Инструкции к заданиям
a - Выведите дословно фрагмент текста об изучении современной русской драматургии: всё от «Я хочу сразу» и вниз до «подходами и методами.» включительно.
b - Допишите следующую часть текста об изучении современной русской драматургии, начав сразу после его последнего предложения.

Текст для чтения
--- --- ---
Здесь также присутствует профессор Маргарита Ивановна Громова, которая ведет семинар по современной русской драматургии в Московском педагогическом государственном университете. Семинар существует с начала 1970-х годов: можно себе представить, какое количество научных работ, от курсовых и до диссертаций по современной драматургии, было уже написано за это время. Это большая честь, что я, как ученица Маргариты Ивановны, сейчас выступаю и представляю ее здесь.

Татьяна Могилевская:

За последние пятнадцать лет вышел только один учебник по современной российской драматургии - и это учебник Маргариты Ивановны и ее студентов.

Я прошу начать Ильмиру, которая и ввела меня в мир академического изучения новейшей драмы. Я прошу ее выступить в ипостаси молодого ученого и рассказать, во-первых, как она, молодой ученый, узнала 8-10 лет назад о существовании «новой драмы», как она принимает решение писать про нее, где она ищет информацию и, конечно, какой инструментарий использует, какое определение ей дает.

Ильмира Болотян:

Изучением современной драматургии я занимаюсь с 2002 года. Это изучение началось непосредственно под руководством Громовой Маргариты Ивановны на ее семинаре. Первое же знакомство с документальным театром вербатим на семинаре в Горках Ленинских зацепило меня просто как зрителя, а потом уже заинтересовало как человека, который только входит в мир науки и ищет методы описания и анализа окружающих явлений. Лично для меня в то время была важна социальная направленность документального театра, его экспериментальный характер, и большую роль, конечно, сыграл человеческий фактор - возможность непосредственного общения с авторами, драматургами, режиссерами, возможность участвовать в обсуждениях, а также – в сборе материала для каких-то проектов.

Традиционно считается, что изучение современного материала содержит в себе больше сложностей, поскольку мало источников, на которые можно опереться студенту. Здесь мной, под руководством Громовой Маргариты Ивановны и коллег, был проделан некий путь, о котором я кратко расскажу.

Я хочу сразу пояснить: под «новой драмой» в рамках своей работы я понимаю театрально-драматургическое движение конца XX — начала XXI века и пьесы, производимые в рамках данного движения. Я описывала период с 1998 по 2008 год — и это важно отметить, поскольку все, что я буду сейчас говорить, относится именно к пьесам данного периода. Понятно, что наука всегда отстает от процесса, и это нормально, объяснимо. Мои бакалаврская и магистерская работы были посвящены документальному театру, но, когда я взялась за очень непростую тему своей кандидатской диссертации: «Жанровые искания в русской драматургии конца XX - начала XXI века», стало понятно, что рамки исследования значительно расширяются и необходимо определиться с подходами и методами.

Обычно в арсенале студента-филолога не так много методов для работы с современным материалом - одним из самых популярных является дескриптивный, то есть описательный: когда дается описание ряда явлений, поставленных в хронологический ряд, при этом охватывается как можно больше явлений, делается их общий обзор. В рамках такого описания довольно сложно сделать какие-то углубленные выводы. С этого метода и я начинала — поскольку «новая драма» в то время была мало описана, это было необходимо. Однако, это первый этап, и всегда, как на семинарах Маргариты Ивановны, так и на конференциях, которые организовывали мои коллеги, делались попытки анализа отдельных текстов и явлений в целом.
--- --- ---
Исходные данные
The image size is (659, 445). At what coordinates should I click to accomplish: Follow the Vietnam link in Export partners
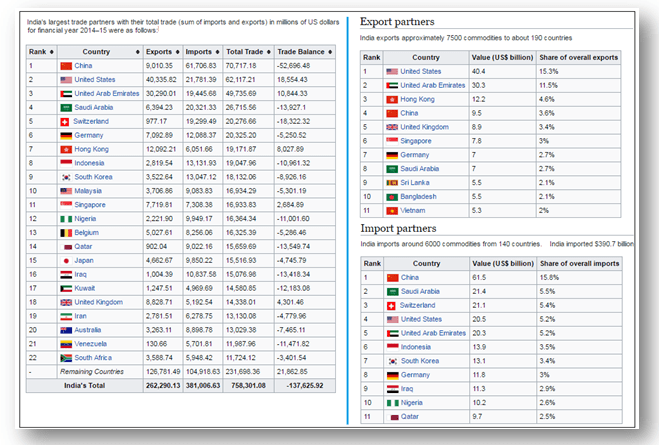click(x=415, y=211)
--- --- ---
Результаты заданий
a -
Я хочу сразу пояснить: под «новой драмой» в рамках своей работы я понимаю театрально-драматургическое движение конца XX — начала XXI века и пьесы, производимые в рамках данного движения. Я описывала период с 1998 по 2008 год — и это важно отметить, поскольку все, что я буду сейчас говорить, относится именно к пьесам данного периода. Понятно, что наука всегда отстает от процесса, и это нормально, объяснимо. Мои бакалаврская и магистерская работы были посвящены документальному театру, но, когда я взялась за очень непростую тему своей кандидатской диссертации: «Жанровые искания в русской драматургии конца XX - начала XXI века», стало понятно, что рамки исследования значительно расширяются и необходимо определиться с подходами и методами.

b -
При написании диссертации было важно определиться с подходом: то есть отделить литературоведческий подход от театрально-критического, литературно-критического и театроведческого, так как всегда есть большое искушение использовать критический инструментарий в научной работе. Я сейчас вкратце поясню, как я вижу эти подходы:

Если мы берем театрально-критический подход, то его цель — выяснить, насколько, с точки зрения актуальности развития форм театрального искусства, точно осуществляется та или иная постановка по пьесе, плюс - критиком дается оценка в рамках его методологии. Театральный критик пишет: «Автор А был поставлен в театре Б, из этого получился У» - и ставит оценку постановке.

Цель театроведческого подхода — определить сущность явления драматического спектакля как такового либо с точки зрения истории театра (и здесь мы говорим о школах, направлениях), либо с точки зрения теории театра, которая исследует становление форм театра, его языка. Театровед пишет: «В период Х театр С поставил автора А, из этого вышел У»; «Спектакль С поставлен по пьесе автора А в театре Б и состоит из элементов Е и F».

Цель литературно-критического подхода — исследование актуальных тем, проблем, отраженных в драме как в произведении литературы. То есть литературный критик учитывает двойственную природу драмы, но при этом театральные постановки как таковые его не интересуют. Литературный критик может написать: «Автор А отражает реалии Б» - и делится своей оценкой.

Если мы вернемся к литературоведению, то литературовед, так же, как и театровед, может исследовать произведение с двух позиций: истории литературы и теории литературы. В первом случае его интересуют школы, направления и драма как род литературы (здесь литературоведение и театроведение тесно сотрудничают). Во втором случае литературоведа интересует исключительно поэтика драмы — то есть система художественного языка.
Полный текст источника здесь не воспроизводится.